This is however, the first time, that I will be going there alone. All by myself. No parents, no sibling, no husband, no kids. It is a journey I have to make. And I want to make. I’m going there to meet my mom and spend a few days with her. I don’t want her to be alone on September 7th.It was last year on this day that my dad died. It has been exactly a year since I went back to Kerala.
In a way, I was running. Each and everything there, holds too many precious, happy memories. Each turn that the road takes is going to remind me of something my dad said or how he once drove on these roads. Many of the trees that he planted there (and they have a beautiful garden) is going to painfully remind me of his loving hands that tended them. The river where he taught me to swim, the small shop where he used to buy me lemon sodas, the rubber estates where we used to have our walks, the kids to whom he used to teach conversational English—I’ll have to face all of it.

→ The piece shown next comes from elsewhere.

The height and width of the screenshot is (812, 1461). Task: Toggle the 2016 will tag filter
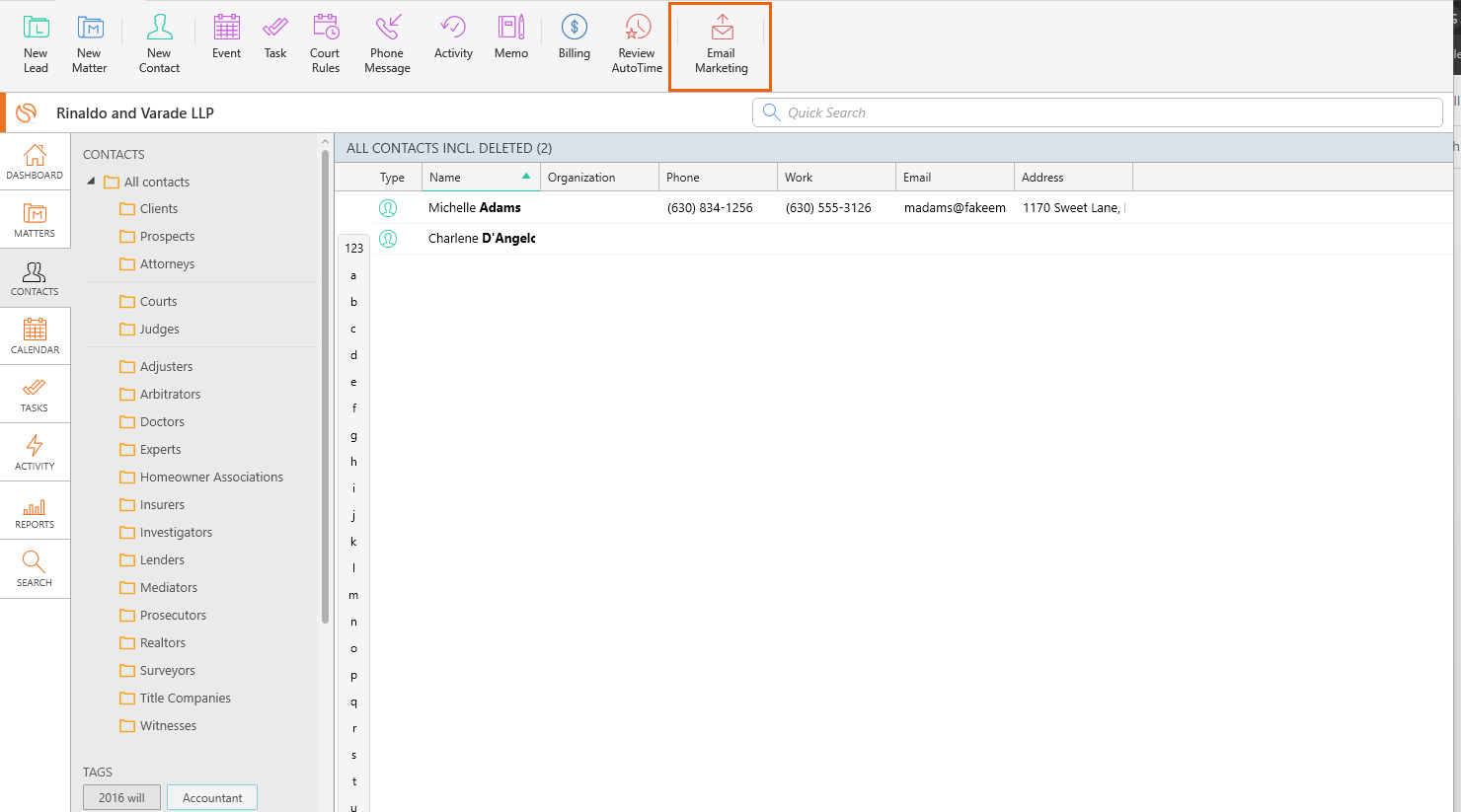(x=121, y=797)
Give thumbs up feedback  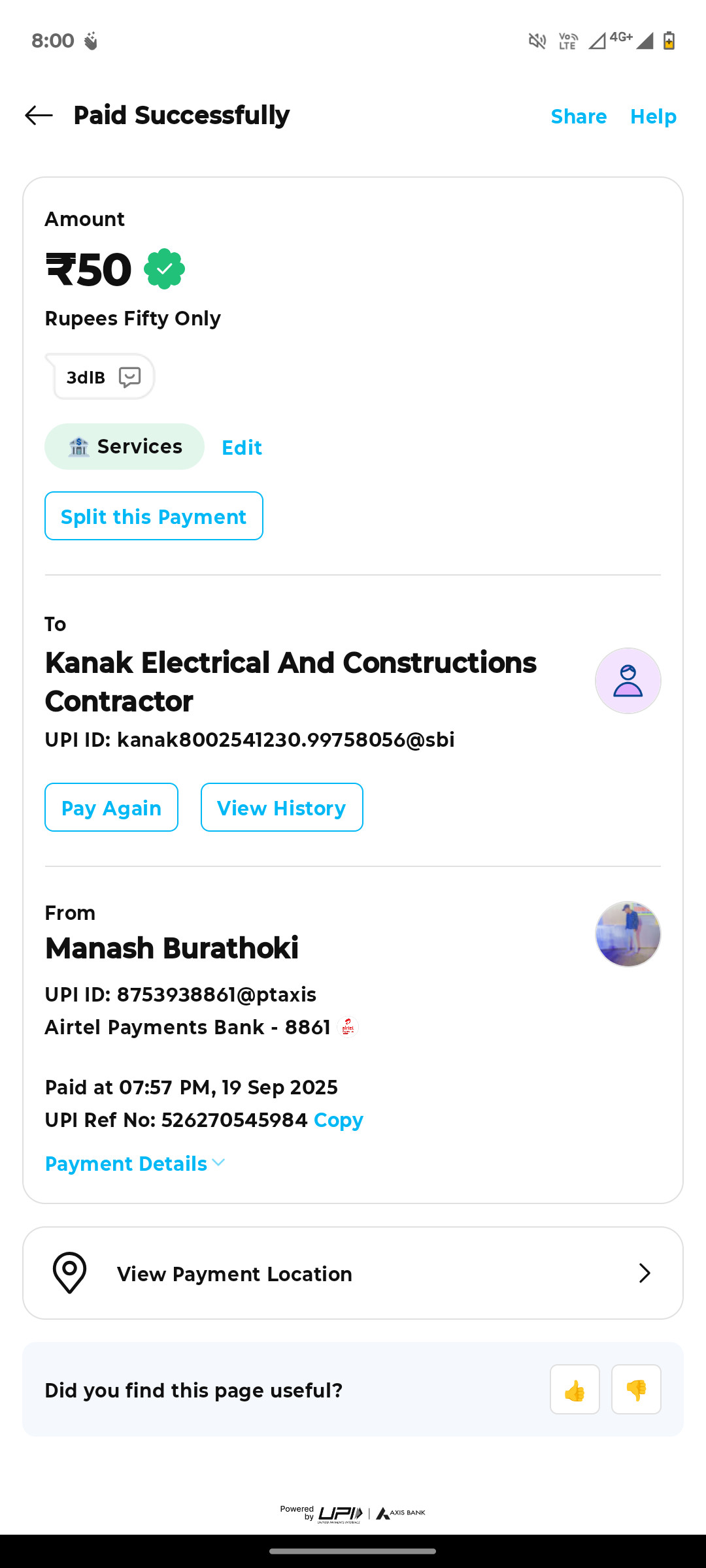[x=575, y=1390]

The place where they stay is a tiny village and my dad was a well known figure there. Whenever, we ‘city dwellers’ visit, there is always excitement and curiosity generated.
Nobody there understands or speaks English, and my kids and I are always, a ‘novelty’ when we visit. The people are very friendly and sweet. They had gathered in multitudes when my dad passed away and had helped so much. At that time I was in no frame of mind to even talk.This time I will have to.